Stored items

=== Section Start ===

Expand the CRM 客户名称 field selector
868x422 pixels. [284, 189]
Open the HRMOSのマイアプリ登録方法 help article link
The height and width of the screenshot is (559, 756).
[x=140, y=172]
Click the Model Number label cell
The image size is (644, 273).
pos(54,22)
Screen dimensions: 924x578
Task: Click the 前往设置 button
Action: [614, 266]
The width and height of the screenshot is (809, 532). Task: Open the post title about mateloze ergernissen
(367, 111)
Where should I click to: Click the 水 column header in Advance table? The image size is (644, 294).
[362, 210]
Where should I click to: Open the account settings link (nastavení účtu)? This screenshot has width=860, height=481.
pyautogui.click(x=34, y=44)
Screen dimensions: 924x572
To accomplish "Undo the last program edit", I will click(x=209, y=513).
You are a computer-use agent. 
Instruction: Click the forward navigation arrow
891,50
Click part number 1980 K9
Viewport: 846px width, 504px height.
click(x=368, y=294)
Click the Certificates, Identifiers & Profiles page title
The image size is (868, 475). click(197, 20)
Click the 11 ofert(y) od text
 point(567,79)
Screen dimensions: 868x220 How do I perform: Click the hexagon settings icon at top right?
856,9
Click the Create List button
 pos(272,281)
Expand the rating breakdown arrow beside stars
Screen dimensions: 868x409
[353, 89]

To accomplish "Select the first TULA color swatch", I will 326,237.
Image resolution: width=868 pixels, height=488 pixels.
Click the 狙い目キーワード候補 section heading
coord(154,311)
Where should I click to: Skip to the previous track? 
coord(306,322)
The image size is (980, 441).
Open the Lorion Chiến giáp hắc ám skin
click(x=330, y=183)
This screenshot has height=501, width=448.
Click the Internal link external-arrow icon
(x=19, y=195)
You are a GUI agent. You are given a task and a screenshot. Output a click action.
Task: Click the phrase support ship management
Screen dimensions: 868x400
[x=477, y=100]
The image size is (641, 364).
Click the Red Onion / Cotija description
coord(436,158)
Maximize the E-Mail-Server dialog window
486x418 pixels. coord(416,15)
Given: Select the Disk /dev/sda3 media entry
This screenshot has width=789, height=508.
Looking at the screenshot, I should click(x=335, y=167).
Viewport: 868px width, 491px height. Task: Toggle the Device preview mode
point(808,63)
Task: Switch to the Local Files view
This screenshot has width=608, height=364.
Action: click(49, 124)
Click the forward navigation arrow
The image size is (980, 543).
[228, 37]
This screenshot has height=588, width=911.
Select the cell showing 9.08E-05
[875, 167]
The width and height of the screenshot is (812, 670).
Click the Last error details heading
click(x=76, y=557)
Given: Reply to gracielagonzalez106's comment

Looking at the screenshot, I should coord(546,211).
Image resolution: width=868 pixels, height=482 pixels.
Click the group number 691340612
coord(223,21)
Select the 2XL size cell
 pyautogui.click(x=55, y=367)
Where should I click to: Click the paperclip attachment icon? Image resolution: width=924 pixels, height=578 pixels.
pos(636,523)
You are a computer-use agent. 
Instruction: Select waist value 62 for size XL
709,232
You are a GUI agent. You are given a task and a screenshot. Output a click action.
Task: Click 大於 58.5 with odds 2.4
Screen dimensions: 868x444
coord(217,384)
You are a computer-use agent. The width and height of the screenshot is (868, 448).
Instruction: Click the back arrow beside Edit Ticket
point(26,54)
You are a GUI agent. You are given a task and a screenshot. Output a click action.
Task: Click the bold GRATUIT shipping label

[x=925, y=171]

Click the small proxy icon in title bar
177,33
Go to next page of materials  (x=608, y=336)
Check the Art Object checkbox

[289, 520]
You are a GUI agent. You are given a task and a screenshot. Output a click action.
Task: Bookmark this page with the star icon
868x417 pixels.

=== Section End ===

What to work on:
Work through the data above line by line and give the number of lines in which "with" occurs. Add nothing else.

Completed exercise:
2